I have a few questions.

  1. Why does the %esp allocate 20 bytes? The buf is 8 bytes, why the extra 12?

  2. The return address is right above where we pushed %ebp right? (Assuming we draw the stack upside down, where it grows downward) What is the purpose of the old %ebp (which the current %ebp is pointing at, as a result of line 3)?

  3. If i want to change the return address (by inputting anything more than 12 bytes), it would change where echo() returns to. What is the consequence of changing the old %ebp (aka 4 bytes before the return address)? Is there any possibility of changing the return address or where echo returns to by just changing the old %ebp?

  4. What is the purpose of the %ebp? I know its the frame pointer but, what is that?

  5. Is it ever possible for the compiler to put the buffer somewhere that is not right next to where the old %ebp is stored?
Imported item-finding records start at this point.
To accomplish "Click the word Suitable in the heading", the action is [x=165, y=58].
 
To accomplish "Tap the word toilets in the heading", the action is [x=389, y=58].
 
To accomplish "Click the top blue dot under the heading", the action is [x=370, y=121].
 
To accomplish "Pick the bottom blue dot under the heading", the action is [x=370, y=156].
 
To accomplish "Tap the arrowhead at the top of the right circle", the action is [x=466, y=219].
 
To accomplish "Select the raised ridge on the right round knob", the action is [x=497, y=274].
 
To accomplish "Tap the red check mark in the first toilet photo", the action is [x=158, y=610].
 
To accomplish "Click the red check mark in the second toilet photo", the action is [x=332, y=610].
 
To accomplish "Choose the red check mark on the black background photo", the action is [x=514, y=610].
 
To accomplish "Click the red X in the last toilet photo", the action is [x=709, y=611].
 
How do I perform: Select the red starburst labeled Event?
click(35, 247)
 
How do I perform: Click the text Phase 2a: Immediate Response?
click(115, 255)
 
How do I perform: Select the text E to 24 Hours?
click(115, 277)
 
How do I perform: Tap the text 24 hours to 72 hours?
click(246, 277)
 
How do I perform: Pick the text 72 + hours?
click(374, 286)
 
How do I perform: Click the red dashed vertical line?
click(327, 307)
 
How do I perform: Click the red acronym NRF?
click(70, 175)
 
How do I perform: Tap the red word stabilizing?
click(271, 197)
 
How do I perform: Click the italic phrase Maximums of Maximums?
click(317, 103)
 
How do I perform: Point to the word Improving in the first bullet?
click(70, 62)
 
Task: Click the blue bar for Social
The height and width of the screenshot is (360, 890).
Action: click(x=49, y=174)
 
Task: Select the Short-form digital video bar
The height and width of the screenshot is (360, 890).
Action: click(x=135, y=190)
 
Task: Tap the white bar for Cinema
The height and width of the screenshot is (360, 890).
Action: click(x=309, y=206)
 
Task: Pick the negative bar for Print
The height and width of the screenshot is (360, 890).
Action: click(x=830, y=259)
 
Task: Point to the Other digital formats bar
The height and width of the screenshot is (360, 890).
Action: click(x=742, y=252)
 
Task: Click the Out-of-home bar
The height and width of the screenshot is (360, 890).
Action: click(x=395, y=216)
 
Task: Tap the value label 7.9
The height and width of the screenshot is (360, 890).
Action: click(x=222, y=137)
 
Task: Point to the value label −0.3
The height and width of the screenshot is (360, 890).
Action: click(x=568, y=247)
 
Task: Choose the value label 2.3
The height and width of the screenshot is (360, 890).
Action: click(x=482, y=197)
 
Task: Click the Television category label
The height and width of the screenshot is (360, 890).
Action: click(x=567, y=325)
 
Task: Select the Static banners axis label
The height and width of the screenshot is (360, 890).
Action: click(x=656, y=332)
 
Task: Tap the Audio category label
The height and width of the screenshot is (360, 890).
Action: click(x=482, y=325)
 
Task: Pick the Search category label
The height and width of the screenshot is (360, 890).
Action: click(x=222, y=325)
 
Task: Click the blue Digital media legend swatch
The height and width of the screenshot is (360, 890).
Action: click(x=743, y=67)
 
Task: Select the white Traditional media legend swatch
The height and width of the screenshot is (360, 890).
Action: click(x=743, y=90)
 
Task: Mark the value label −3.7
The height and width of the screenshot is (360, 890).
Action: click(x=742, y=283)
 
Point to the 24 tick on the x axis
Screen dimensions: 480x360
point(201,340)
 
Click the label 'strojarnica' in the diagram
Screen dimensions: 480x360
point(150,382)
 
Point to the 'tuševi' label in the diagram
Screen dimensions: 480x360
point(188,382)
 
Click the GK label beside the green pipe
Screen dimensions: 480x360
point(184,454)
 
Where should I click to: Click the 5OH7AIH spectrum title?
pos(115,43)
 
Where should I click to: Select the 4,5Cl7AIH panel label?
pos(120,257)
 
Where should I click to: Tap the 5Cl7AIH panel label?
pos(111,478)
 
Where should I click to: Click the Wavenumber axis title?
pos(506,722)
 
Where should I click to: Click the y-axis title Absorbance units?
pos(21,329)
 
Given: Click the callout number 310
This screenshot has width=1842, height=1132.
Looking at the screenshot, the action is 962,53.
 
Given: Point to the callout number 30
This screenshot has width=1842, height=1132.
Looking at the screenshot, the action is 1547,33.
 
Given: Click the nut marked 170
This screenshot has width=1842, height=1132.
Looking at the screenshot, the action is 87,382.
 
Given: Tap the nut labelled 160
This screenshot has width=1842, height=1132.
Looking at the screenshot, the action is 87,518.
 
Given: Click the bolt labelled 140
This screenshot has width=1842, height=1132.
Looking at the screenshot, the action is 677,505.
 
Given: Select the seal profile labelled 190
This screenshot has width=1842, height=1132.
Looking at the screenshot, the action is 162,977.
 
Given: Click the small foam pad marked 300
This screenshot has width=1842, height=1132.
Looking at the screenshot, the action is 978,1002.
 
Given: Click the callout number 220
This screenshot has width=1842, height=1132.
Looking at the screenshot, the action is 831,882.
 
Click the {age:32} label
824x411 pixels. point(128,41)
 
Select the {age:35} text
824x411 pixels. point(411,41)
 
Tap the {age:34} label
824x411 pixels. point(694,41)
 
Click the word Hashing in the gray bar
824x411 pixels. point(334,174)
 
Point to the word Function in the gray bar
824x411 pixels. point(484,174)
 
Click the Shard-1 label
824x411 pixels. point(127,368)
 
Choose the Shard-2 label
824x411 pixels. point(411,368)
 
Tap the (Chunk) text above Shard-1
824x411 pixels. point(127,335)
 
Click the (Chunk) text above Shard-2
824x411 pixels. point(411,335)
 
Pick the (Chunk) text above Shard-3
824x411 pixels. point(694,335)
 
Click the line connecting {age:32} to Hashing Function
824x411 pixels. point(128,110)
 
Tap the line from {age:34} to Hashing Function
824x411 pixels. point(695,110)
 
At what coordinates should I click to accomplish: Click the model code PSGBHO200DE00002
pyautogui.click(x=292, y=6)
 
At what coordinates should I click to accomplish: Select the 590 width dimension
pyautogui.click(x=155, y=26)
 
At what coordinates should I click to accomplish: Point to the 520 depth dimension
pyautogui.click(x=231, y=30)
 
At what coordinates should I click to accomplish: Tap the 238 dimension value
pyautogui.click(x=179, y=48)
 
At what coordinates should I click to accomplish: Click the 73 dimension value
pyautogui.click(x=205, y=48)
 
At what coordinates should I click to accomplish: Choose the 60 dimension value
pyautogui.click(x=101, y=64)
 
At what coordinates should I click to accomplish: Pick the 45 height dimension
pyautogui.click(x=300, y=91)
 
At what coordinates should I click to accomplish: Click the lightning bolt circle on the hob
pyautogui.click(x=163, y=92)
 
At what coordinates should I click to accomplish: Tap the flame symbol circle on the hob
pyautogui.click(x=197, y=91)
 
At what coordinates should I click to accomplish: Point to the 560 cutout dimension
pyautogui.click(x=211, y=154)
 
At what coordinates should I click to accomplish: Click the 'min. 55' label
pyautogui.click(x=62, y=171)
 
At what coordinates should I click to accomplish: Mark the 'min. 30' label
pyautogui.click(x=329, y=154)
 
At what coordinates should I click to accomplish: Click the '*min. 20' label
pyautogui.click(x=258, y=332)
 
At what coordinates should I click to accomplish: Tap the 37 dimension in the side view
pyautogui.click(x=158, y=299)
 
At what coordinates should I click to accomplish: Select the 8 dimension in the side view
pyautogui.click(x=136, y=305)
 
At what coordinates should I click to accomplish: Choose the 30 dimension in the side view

Like if we declare buf[8] but it stores it at -16(%ebp) instead of -12(%ebp) on line 6?

*c code and assembly copied from Computer Systems - A programmer's Perspective 2nd ed.

** Using gets() because doing buffer overflows


Solution

  • The reason 20 bytes are allocated is for the purpose of stack alignment. GCC 4.5+ generates code that ensures that the callee's local stack space is aligned to a 16-byte boundary, in order to ensure that compiled code can do aligned SSE loads and stores on the stack in a well-defined manner. For that reason, the compiler in this case needs to throw away some stack-space in order to ensure that gets/puts get a properly aligned frame.

    In essence, this is how the stack will look, where each line is a 4-byte word except for --- lines that denote 16-byte address boundaries:

    ...
    Saved EIP from caller
    Saved EBP
    ---
    Saved EBX       # This is where echo's frame starts
    buf
    buf
    Unused
    ---
    Unused
    Parameter to gets/puts
    Saved EIP
    Saved EBP
    ---
    ...             # This is where gets'/puts' frame starts
    

    As you can hopefully see from my fantastic ASCII graphics, if it weren't for the "unused" portions, gets/puts would get an unaligned frame. Do note also, however, that not 12 bytes are unused; 4 of them are reserved for the parameter.

    Is it ever possible for the compiler to put the buffer somewhere that is not right next to where the old %ebp is stored? Like if we declare buf[8] but it stores it at -16(%ebp) instead of -12(%ebp) on line 6?

    Certainly. The compiler is free to organize the stack however it feels like. In order to do buffer overflows predictably, you have to be looking at a specific compiled binary of a program.

    As for what the purpose of EBP is (and thus to answer your questions 2, 3 and 5), please see any introductory text to how the call stack is organized, such as the Wikipedia article.